So all the Biden-Sullivan rhetoric amounts to a warning to Israel that they’ll hold it responsible for the results of Hamas’ war crimes: Washington will jump ship in the face of major Palestinian civilian deaths — i.e., anything on the scale that US allies inflicted in taking out ISIS.
Not to mention Biden’s calls for Israel to put off any full-on Gaza invasion until many more hostages are released, and his warnings that occupying Gaza would be a “big mistake.”
The president pretends he’s only offering Israel advice, but the implicit threat is blatant.
In reality, he’s giving our ally, amid its worst crisis in decades, an offer it can’t refuse.
Maybe Biden is only focused on what the progressive fringe believes: The top House prog, Rep.
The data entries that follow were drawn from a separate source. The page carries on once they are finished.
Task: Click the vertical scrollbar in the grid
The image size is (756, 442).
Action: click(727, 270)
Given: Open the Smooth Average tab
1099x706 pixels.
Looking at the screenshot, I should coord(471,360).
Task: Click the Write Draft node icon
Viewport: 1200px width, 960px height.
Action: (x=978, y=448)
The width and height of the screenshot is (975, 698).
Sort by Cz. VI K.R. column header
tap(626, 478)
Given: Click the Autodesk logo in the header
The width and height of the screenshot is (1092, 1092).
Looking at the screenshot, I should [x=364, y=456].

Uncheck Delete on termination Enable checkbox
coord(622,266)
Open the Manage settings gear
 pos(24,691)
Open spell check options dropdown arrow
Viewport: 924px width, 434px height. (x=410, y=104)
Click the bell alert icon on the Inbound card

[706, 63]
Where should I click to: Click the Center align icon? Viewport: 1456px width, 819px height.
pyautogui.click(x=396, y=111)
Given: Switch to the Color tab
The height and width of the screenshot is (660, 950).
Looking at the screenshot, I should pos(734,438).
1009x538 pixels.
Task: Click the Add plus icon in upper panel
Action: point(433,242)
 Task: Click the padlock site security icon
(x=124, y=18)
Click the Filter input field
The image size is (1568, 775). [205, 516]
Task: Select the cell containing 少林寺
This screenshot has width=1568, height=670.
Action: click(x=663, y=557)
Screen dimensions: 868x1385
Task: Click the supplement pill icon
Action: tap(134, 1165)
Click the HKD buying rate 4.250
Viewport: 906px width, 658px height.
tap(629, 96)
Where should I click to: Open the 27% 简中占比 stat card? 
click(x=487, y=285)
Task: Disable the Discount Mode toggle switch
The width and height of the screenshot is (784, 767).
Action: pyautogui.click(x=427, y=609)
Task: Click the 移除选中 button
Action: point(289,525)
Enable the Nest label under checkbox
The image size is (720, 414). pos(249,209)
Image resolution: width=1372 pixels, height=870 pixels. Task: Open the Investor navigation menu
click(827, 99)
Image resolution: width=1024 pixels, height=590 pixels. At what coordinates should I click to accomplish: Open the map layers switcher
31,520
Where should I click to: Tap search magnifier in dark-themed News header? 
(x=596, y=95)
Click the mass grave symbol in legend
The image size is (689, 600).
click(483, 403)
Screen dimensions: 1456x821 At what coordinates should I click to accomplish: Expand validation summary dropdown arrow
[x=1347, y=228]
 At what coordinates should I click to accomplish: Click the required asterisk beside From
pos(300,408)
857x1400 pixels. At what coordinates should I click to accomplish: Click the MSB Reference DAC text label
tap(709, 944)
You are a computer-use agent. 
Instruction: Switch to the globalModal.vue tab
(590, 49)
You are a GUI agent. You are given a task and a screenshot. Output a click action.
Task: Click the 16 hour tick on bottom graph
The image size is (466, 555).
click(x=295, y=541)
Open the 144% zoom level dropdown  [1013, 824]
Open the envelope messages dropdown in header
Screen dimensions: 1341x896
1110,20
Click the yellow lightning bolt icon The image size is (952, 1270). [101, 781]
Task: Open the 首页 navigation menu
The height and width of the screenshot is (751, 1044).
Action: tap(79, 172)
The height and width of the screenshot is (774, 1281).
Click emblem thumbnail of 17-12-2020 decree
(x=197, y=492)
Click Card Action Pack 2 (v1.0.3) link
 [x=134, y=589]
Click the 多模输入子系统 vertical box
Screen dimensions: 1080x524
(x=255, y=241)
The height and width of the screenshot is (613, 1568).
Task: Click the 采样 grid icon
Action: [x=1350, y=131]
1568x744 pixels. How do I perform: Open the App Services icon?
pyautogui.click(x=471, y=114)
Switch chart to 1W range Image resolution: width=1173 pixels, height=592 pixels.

Pramila Jayapal (D-Wash.) claims, “The American people are actually quite far away from where the president . . . has been on Israel and Gaza” — because he’s supporting Israel too much.
That’s utter nonsense: The pro-Hamas marchers are a tiny minority; the vast majority of Americans overwhelming support Israel in its time of need.
Even the liberals and moderates who worry about the consequences of an all-out IDF drive through Gaa understand that Israel must destroy Hamas after what it’s done, lest it do it again.
But Biden is tying Israel’s arms behind its back, increasing the odds that Hamas will get away with its atrocities.